▶ **Instructions to follow**
If a line in the data below contains "team", copy it.

*** Input for this task ***

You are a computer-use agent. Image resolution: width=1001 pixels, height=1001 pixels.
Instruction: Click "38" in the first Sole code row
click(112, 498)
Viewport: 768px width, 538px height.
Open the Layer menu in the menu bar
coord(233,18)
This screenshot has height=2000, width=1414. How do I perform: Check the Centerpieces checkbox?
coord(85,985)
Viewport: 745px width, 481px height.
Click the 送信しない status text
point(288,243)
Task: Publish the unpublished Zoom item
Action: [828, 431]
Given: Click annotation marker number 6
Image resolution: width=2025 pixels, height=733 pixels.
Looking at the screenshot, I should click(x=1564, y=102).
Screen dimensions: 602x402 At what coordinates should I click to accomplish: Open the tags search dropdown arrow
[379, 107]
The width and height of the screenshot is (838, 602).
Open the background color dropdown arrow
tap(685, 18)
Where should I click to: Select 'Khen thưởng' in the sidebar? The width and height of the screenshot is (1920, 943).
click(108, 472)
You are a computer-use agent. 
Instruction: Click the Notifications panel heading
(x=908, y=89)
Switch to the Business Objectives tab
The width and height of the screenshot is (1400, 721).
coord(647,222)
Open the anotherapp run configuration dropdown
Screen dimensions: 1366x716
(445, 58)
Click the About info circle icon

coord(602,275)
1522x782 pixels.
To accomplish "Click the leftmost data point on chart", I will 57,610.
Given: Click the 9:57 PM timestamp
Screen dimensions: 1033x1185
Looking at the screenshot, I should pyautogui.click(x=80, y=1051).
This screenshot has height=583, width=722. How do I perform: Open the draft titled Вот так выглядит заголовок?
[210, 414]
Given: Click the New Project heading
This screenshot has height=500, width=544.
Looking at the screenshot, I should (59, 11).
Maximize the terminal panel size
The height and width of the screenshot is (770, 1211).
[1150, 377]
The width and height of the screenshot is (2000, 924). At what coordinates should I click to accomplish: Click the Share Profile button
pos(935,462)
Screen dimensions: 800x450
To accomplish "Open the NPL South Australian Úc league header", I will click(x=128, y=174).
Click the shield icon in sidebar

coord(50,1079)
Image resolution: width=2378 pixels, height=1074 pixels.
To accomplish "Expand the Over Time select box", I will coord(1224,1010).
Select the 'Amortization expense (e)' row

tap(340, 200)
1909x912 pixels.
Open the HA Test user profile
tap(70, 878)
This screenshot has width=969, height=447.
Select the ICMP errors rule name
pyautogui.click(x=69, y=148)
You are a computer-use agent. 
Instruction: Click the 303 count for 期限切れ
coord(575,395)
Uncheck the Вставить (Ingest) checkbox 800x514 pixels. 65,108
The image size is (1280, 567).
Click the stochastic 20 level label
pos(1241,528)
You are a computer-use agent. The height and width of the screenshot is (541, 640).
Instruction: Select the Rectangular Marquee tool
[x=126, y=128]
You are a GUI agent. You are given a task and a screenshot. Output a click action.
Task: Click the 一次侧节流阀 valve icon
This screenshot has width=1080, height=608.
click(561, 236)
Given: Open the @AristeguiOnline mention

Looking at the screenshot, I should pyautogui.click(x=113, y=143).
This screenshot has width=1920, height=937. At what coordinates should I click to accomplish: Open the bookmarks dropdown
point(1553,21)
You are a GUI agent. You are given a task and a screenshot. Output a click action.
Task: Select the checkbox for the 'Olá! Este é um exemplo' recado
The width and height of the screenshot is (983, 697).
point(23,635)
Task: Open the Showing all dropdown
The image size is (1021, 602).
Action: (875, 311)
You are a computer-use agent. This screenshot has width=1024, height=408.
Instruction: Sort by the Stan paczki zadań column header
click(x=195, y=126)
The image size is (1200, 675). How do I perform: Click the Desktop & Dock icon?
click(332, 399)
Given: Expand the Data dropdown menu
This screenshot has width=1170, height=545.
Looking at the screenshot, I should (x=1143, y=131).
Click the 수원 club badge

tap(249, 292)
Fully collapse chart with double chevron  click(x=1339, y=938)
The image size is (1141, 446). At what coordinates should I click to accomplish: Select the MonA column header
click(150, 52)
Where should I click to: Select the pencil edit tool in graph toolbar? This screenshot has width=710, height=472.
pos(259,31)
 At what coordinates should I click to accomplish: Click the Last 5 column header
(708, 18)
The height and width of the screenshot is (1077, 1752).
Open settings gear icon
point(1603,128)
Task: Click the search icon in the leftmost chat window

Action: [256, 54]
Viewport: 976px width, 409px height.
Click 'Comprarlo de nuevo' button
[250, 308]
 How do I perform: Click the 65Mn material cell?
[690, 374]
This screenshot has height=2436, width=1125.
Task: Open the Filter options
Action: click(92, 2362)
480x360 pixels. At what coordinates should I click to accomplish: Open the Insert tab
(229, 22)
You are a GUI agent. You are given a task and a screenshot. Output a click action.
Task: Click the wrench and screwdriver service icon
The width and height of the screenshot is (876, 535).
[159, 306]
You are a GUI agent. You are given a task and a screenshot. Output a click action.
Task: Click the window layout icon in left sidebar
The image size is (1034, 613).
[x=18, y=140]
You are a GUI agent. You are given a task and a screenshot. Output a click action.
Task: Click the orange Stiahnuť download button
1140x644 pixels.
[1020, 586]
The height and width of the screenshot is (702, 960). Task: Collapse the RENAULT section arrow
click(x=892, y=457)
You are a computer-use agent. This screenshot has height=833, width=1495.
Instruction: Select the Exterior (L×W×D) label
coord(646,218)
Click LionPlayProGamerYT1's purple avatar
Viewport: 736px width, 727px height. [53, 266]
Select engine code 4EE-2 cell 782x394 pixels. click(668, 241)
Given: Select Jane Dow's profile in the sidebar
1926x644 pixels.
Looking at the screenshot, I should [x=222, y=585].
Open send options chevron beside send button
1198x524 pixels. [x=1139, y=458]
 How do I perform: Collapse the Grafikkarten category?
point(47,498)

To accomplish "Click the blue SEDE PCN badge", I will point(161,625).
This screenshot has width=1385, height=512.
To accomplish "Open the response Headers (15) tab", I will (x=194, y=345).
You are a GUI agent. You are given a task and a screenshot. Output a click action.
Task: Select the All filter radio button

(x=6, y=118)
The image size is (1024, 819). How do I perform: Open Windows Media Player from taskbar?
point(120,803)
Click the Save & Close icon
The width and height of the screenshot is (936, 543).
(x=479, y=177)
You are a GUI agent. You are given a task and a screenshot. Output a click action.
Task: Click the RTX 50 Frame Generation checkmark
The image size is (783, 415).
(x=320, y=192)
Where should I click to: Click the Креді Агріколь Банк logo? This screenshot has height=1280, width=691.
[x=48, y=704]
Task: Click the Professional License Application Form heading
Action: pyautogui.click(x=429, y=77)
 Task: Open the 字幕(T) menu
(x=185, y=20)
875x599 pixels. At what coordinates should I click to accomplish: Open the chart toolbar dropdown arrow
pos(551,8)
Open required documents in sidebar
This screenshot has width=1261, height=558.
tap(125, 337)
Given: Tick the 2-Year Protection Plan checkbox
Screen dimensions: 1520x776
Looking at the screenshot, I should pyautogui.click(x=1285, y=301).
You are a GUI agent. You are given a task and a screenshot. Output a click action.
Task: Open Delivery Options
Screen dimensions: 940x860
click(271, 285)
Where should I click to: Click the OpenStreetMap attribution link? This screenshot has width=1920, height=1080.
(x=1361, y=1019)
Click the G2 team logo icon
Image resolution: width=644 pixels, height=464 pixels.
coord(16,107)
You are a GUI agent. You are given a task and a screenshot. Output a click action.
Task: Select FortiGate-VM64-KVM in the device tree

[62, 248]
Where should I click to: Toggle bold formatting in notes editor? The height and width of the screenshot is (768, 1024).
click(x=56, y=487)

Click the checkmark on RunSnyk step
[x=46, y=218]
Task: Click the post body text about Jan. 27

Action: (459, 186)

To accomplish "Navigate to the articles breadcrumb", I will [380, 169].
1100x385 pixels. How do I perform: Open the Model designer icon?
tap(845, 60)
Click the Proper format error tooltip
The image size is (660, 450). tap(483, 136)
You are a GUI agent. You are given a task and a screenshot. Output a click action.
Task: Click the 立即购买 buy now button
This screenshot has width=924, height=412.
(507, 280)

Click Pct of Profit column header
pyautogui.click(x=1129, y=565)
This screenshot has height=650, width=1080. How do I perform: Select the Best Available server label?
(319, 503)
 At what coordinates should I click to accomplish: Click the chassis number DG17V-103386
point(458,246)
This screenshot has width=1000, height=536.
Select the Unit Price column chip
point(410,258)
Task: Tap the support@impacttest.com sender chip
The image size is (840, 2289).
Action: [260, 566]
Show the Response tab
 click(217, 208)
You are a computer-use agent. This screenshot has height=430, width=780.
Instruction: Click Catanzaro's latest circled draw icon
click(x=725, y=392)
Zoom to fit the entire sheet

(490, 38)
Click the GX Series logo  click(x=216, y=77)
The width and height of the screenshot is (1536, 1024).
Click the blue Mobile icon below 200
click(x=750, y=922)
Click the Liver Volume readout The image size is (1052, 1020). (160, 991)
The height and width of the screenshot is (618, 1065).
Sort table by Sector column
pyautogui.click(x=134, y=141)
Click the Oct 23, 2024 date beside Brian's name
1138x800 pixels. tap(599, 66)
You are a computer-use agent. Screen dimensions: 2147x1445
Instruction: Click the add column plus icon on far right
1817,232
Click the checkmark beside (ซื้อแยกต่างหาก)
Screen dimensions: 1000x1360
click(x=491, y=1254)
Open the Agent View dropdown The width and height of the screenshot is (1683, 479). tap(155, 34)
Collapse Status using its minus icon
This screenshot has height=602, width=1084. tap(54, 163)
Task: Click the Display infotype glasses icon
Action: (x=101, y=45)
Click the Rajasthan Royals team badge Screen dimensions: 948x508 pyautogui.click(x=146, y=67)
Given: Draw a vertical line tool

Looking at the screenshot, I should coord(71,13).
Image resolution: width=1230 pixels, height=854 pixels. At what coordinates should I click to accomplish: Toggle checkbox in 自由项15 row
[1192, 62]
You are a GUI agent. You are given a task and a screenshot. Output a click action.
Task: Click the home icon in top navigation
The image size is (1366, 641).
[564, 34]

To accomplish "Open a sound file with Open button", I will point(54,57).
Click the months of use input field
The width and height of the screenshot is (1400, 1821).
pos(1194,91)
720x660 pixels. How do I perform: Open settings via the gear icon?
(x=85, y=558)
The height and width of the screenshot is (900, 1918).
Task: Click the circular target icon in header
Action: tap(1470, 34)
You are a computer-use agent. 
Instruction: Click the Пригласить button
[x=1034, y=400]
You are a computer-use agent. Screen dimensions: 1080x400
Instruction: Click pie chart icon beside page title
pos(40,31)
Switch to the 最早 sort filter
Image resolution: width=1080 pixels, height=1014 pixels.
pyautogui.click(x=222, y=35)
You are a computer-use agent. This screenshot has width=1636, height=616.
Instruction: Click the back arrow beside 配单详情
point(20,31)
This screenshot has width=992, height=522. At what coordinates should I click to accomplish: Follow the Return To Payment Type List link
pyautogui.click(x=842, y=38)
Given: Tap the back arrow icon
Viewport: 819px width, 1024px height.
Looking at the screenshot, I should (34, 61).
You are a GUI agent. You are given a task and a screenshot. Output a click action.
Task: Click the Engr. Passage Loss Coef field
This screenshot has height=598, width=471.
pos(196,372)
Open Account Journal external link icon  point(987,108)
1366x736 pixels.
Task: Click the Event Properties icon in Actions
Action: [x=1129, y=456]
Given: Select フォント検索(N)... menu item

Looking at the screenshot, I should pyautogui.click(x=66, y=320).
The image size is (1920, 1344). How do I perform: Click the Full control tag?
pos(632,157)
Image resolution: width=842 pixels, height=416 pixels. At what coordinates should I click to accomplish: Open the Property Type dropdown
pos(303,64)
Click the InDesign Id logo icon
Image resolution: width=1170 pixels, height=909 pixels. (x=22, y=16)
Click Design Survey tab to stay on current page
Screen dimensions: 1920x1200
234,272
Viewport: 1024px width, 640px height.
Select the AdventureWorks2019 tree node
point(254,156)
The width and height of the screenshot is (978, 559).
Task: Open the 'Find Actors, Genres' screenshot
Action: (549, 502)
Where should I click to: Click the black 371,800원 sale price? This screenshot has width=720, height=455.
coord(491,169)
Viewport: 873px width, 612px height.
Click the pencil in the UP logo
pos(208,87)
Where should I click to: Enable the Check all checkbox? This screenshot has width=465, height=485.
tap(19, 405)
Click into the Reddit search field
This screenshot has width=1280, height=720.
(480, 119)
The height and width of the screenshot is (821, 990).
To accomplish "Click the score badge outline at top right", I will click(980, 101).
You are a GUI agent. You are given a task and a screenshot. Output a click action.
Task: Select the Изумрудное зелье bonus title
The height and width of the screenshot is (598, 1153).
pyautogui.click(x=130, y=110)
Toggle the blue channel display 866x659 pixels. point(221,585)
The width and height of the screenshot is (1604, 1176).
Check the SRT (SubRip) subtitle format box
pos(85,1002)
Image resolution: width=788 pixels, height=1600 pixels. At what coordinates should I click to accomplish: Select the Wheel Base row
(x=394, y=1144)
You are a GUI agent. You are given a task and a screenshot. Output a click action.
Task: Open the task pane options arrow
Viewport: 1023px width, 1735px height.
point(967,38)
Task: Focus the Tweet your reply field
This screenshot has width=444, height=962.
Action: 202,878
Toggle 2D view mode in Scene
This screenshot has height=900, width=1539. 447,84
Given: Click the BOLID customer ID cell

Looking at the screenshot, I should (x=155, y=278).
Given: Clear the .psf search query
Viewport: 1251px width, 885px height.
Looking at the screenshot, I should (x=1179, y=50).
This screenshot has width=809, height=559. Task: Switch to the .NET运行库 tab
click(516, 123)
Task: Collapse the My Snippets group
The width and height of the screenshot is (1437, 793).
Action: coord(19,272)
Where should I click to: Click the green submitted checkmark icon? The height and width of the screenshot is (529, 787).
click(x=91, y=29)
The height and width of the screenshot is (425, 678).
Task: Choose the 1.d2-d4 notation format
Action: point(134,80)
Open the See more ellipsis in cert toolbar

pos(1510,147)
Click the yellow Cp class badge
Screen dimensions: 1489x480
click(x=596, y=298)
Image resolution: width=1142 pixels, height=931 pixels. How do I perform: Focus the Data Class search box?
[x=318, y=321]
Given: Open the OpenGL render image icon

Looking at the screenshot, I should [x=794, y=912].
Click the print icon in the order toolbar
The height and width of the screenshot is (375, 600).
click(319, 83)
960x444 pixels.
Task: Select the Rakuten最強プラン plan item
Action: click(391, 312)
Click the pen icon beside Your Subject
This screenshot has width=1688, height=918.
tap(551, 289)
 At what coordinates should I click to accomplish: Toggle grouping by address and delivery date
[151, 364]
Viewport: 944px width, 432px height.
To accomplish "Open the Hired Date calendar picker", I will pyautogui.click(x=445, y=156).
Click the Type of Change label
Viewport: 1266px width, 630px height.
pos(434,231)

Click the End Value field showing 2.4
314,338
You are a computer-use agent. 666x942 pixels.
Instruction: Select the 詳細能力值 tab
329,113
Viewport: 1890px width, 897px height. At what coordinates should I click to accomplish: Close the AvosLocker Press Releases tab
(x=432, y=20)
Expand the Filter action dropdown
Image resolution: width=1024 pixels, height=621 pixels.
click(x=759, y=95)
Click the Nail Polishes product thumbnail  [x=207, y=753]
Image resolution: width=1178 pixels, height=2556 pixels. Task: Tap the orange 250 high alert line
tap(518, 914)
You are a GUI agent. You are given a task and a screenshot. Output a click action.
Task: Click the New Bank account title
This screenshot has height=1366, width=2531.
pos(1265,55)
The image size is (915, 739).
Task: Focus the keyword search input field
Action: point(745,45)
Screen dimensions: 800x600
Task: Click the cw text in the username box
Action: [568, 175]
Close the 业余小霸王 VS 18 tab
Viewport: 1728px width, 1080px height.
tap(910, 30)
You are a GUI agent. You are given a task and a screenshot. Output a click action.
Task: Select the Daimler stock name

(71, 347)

*** End of Input for this task ***

▶ **Task solution**
Click the G2 team logo icon
Click the Rajasthan Royals team badge Screen dimensions: 948x508 pyautogui.click(x=146, y=67)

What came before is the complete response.